There can be no place on earth with a greater need for medicines but with the poorest supply than Africa. Home to many of the least developed nations on earth, economic poverty, political instability, inadequate infrastructure and an inhospitable climate all conspire against the ability to provide drugs to people in areas where tropical diseases are endemic.
Yet two eminent organisations – the World Bank and the UN Conference on Trade and Development (UNCTAD) – have suggested that Africa could become the next major force in global pharmaceutical manufacturing.
For this to happen, enormous commitment and massive input of resources from international organisations, national governments and individual pharma companies would be required in the face of seemingly overwhelming odds.
Simply throwing money – directly or indirectly – at the problem is clearly not the answer: supplying vaccines, antiretrovirals, antimalarial drugs and antibiotics at minimal cost or free of charge has had only a small effect on disease levels.
In an ideal world, Africa would have a domestic pharma manufacturing industry to enable the local supply of the most urgently required generic drugs in the areas of greatest need at an affordable cost. But even with low-cost manufacturing, such enterprises are unlikely to be viable, let alone profitable, so some capacity would have to be diverted to higher value products for export.
And even were foreign pharma companies prepared to put in the capital investment and transfer of technology to make this a possibility, there would still be huge logistical difficulties, the lack of a healthcare infrastructure to interface with the patients and the problems of counterfeiting to contend with.

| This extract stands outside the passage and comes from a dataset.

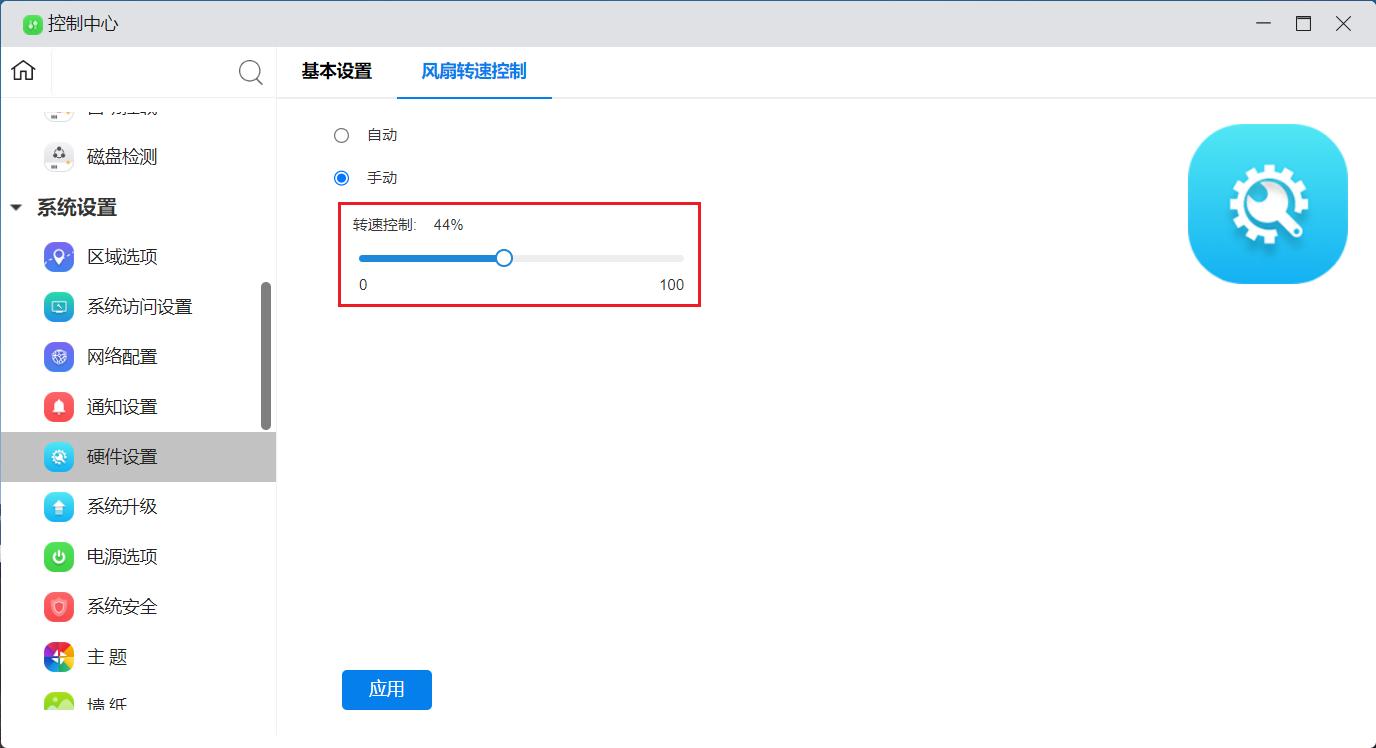Click the search magnifier icon

pyautogui.click(x=251, y=72)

China, India, Brazil and, to some extent, eastern Europe, have attracted investment because companies in the developed economies could see the possibility of making a return. The existing levels of industrial development and education were such that there was a base on which to build. But the same does not seem to be true of the least developed African countries.
It would be nice to believe that the World Bank and UNCTAD are right, and Africa can create a thriving pharma manufacturing sector, but I fear it will be not so much an uphill struggle as a sheer rockface to climb.